T. T. Chao Symposium on Innovation

The 2026 T. T. Chao Symposium on Innovation focused on the relationships between finance, patterns of ownership, and world trade, which are particularly significant for the chemical industry’s transition to sustainability in the 21st century. Building on the 2024 symposium’s exploration of the American chemical industry, we expanded the field of view to see how history can help guide the global chemical industry toward a safer and more sustainable future.

The influence of changing patterns of industrial and government finance and ownership emerged as a key theme during the 2024 symposium, synopsized here. Both in the United States and internationally, the chemical industry’s evolution since World War I has been profoundly shaped by both public and private capital from early stage to growth and expansion. While oil funds, along with government investment and incentives, were critical to the early growth of the industry, public and private equity investment—combined with government subsidies—has been key to financing the growth of most publicly traded companies. Publicly traded companies face additional challenges like mergers and acquisitions, and shareholder actions that can impact long term planning and transition. The emergence of a trade axis between China and the Middle East has revealed that the fastest growing chemical industries are state owned or privately held, with an ability to make longer term investments, yet less accountable to investors and the public interest. 
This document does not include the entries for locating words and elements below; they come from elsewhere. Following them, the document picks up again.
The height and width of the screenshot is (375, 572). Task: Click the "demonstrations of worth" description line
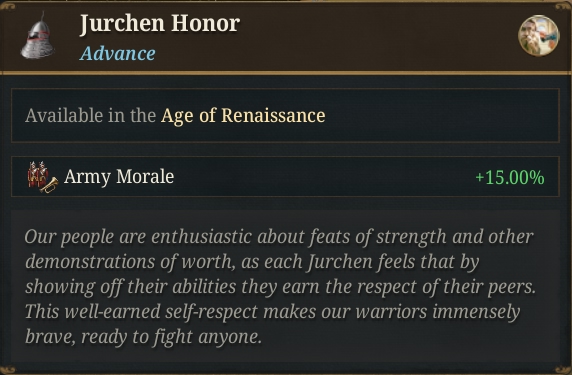coord(252,262)
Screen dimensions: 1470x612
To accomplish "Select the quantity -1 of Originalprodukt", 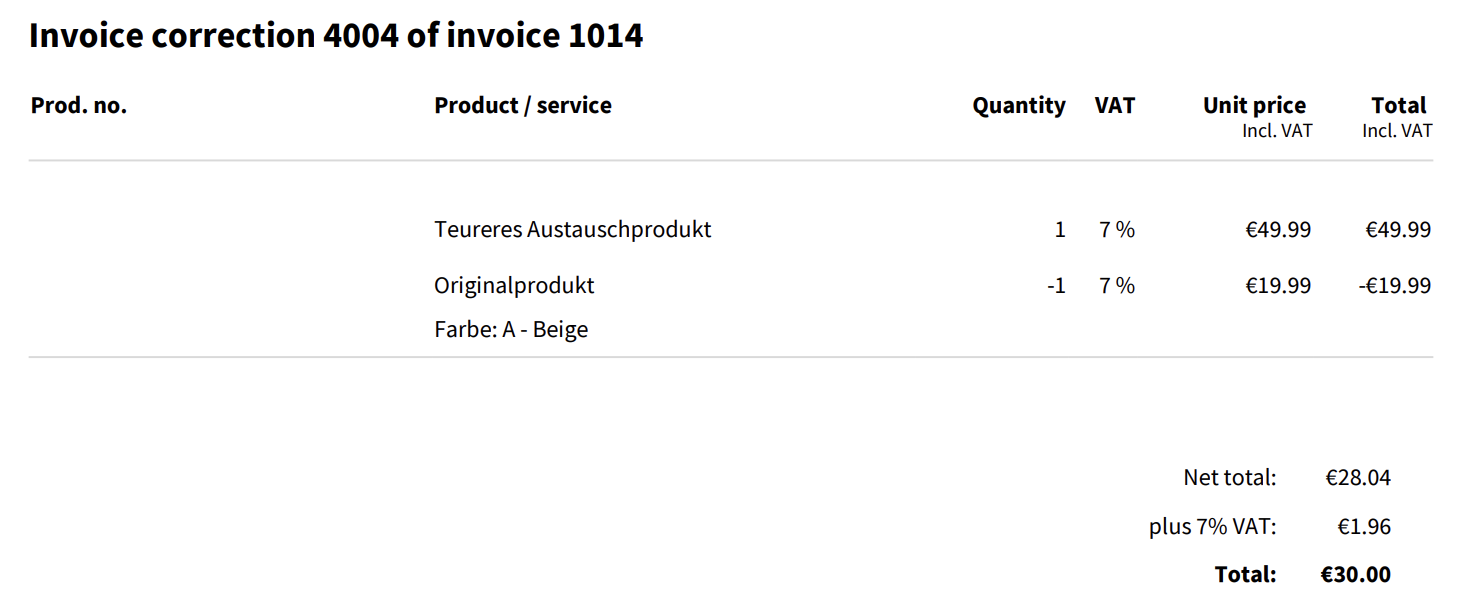I will (x=1056, y=286).
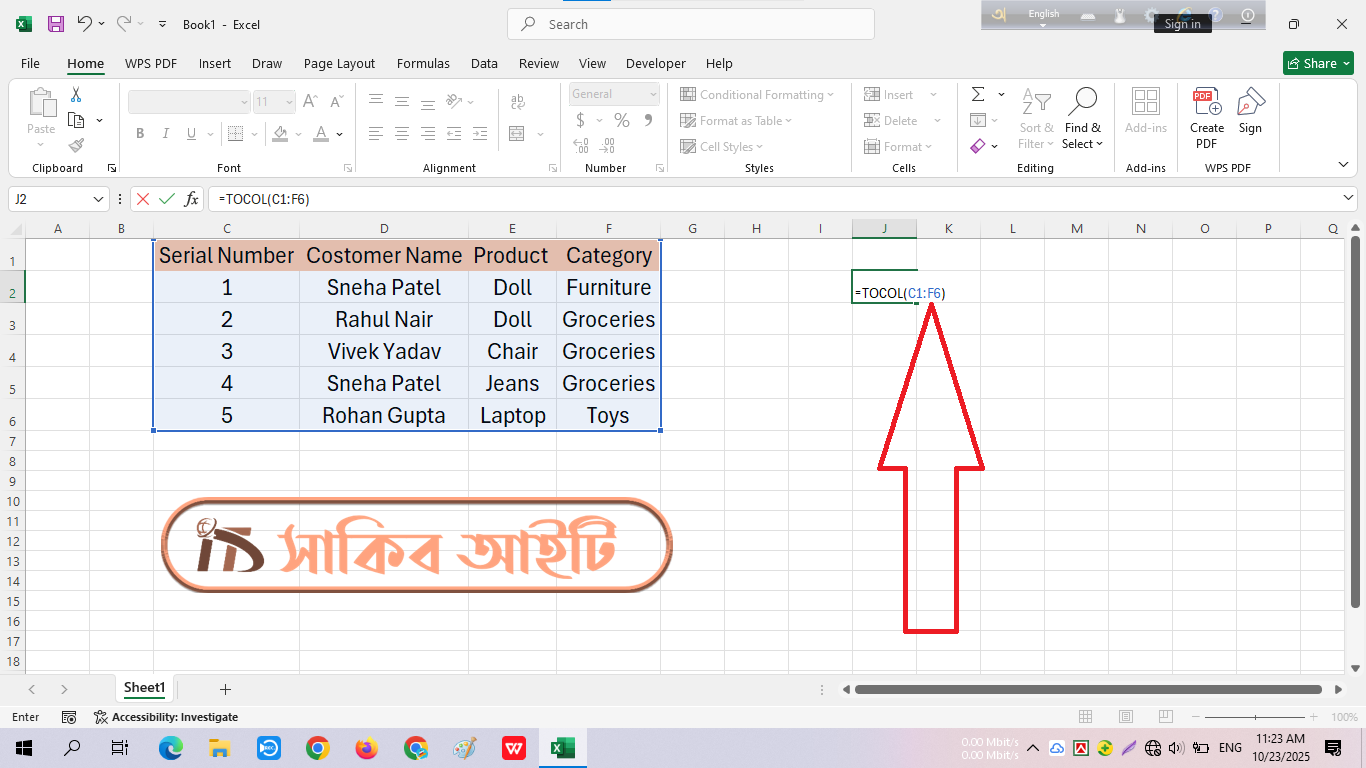1366x768 pixels.
Task: Open the Insert Function fx dialog
Action: click(191, 199)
The 2026 Chao Symposium brought together historians, contemporary analysts, and industry practitioners to explore the implications of these ownership models for making meaningful changes to the industry’s processes, chemicals, and practices to be safer and more sustainable moving forward.

About the T. T. Chao Symposium on Innovation

The T. T. Chao Symposium on Innovation explores, celebrates, and encourages innovation and sustainability in the chemical sciences. It brings together established and emerging leaders in the technical, entrepreneurial, healthcare, and policy arenas to share innovative ideas that impact our world. This annual symposium is made possible by a gift from the Ting Tsung and Wei Fong Chao Foundation in Houston, Texas.